### DATASET RECORDS
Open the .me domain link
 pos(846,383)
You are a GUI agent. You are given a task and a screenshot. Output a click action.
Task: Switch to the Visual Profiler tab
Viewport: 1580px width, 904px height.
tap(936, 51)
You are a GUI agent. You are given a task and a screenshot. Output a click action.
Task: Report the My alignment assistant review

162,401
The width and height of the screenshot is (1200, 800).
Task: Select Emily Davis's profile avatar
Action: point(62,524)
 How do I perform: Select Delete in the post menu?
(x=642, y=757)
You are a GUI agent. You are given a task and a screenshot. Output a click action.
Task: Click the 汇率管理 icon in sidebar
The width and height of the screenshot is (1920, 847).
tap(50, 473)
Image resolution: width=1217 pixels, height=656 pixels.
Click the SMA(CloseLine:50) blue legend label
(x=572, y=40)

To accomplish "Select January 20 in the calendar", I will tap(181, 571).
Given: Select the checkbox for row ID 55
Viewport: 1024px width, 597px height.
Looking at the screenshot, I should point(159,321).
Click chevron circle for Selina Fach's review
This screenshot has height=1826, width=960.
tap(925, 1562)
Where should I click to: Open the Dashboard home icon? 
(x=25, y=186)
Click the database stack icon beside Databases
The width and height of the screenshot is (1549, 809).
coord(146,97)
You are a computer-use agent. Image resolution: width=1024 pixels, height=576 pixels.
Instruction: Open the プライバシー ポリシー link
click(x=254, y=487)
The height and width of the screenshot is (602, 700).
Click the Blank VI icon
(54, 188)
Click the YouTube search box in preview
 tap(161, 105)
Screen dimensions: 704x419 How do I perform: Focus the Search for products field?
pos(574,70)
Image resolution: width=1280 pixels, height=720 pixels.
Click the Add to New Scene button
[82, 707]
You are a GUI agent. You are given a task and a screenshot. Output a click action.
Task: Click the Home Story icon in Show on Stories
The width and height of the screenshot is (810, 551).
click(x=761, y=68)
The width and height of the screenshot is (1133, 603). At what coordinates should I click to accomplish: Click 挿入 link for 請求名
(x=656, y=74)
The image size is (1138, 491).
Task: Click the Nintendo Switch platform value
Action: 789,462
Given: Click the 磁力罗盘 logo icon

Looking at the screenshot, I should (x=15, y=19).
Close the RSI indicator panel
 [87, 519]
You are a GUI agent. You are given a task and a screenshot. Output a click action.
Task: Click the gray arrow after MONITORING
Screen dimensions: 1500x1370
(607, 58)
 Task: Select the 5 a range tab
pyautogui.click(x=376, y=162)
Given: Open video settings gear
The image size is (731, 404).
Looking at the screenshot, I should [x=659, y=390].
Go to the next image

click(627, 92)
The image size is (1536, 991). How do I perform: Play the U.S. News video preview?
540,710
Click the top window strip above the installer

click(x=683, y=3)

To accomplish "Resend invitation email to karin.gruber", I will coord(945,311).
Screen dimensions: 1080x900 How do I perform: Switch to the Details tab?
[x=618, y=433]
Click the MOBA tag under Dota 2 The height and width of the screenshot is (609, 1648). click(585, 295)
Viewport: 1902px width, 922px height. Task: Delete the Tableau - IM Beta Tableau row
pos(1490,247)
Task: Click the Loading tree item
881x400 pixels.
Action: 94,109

### WHAT TO PRODUCE
Every line above needs to be retyped exactly.

### COMPLETED EXERCISE
Open the .me domain link
 pos(846,383)
You are a GUI agent. You are given a task and a screenshot. Output a click action.
Task: Switch to the Visual Profiler tab
Viewport: 1580px width, 904px height.
tap(936, 51)
You are a GUI agent. You are given a task and a screenshot. Output a click action.
Task: Report the My alignment assistant review

162,401
The width and height of the screenshot is (1200, 800).
Task: Select Emily Davis's profile avatar
Action: point(62,524)
 How do I perform: Select Delete in the post menu?
(x=642, y=757)
You are a GUI agent. You are given a task and a screenshot. Output a click action.
Task: Click the 汇率管理 icon in sidebar
The width and height of the screenshot is (1920, 847).
tap(50, 473)
Image resolution: width=1217 pixels, height=656 pixels.
Click the SMA(CloseLine:50) blue legend label
(x=572, y=40)

To accomplish "Select January 20 in the calendar", I will tap(181, 571).
Given: Select the checkbox for row ID 55
Viewport: 1024px width, 597px height.
Looking at the screenshot, I should point(159,321).
Click chevron circle for Selina Fach's review
This screenshot has height=1826, width=960.
tap(925, 1562)
Where should I click to: Open the Dashboard home icon? 
(x=25, y=186)
Click the database stack icon beside Databases
The width and height of the screenshot is (1549, 809).
coord(146,97)
You are a computer-use agent. Image resolution: width=1024 pixels, height=576 pixels.
Instruction: Open the プライバシー ポリシー link
click(x=254, y=487)
The height and width of the screenshot is (602, 700).
Click the Blank VI icon
(54, 188)
Click the YouTube search box in preview
 tap(161, 105)
Screen dimensions: 704x419 How do I perform: Focus the Search for products field?
pos(574,70)
Image resolution: width=1280 pixels, height=720 pixels.
Click the Add to New Scene button
[82, 707]
You are a GUI agent. You are given a task and a screenshot. Output a click action.
Task: Click the Home Story icon in Show on Stories
The width and height of the screenshot is (810, 551).
click(x=761, y=68)
The width and height of the screenshot is (1133, 603). At what coordinates should I click to accomplish: Click 挿入 link for 請求名
(x=656, y=74)
The image size is (1138, 491).
Task: Click the Nintendo Switch platform value
Action: 789,462
Given: Click the 磁力罗盘 logo icon

Looking at the screenshot, I should (x=15, y=19).
Close the RSI indicator panel
 [87, 519]
You are a GUI agent. You are given a task and a screenshot. Output a click action.
Task: Click the gray arrow after MONITORING
Screen dimensions: 1500x1370
(607, 58)
 Task: Select the 5 a range tab
pyautogui.click(x=376, y=162)
Given: Open video settings gear
The image size is (731, 404).
Looking at the screenshot, I should [x=659, y=390].
Go to the next image

click(627, 92)
The image size is (1536, 991). How do I perform: Play the U.S. News video preview?
540,710
Click the top window strip above the installer

click(x=683, y=3)

To accomplish "Resend invitation email to karin.gruber", I will coord(945,311).
Screen dimensions: 1080x900 How do I perform: Switch to the Details tab?
[x=618, y=433]
Click the MOBA tag under Dota 2 The height and width of the screenshot is (609, 1648). click(585, 295)
Viewport: 1902px width, 922px height. Task: Delete the Tableau - IM Beta Tableau row
pos(1490,247)
Task: Click the Loading tree item
881x400 pixels.
Action: 94,109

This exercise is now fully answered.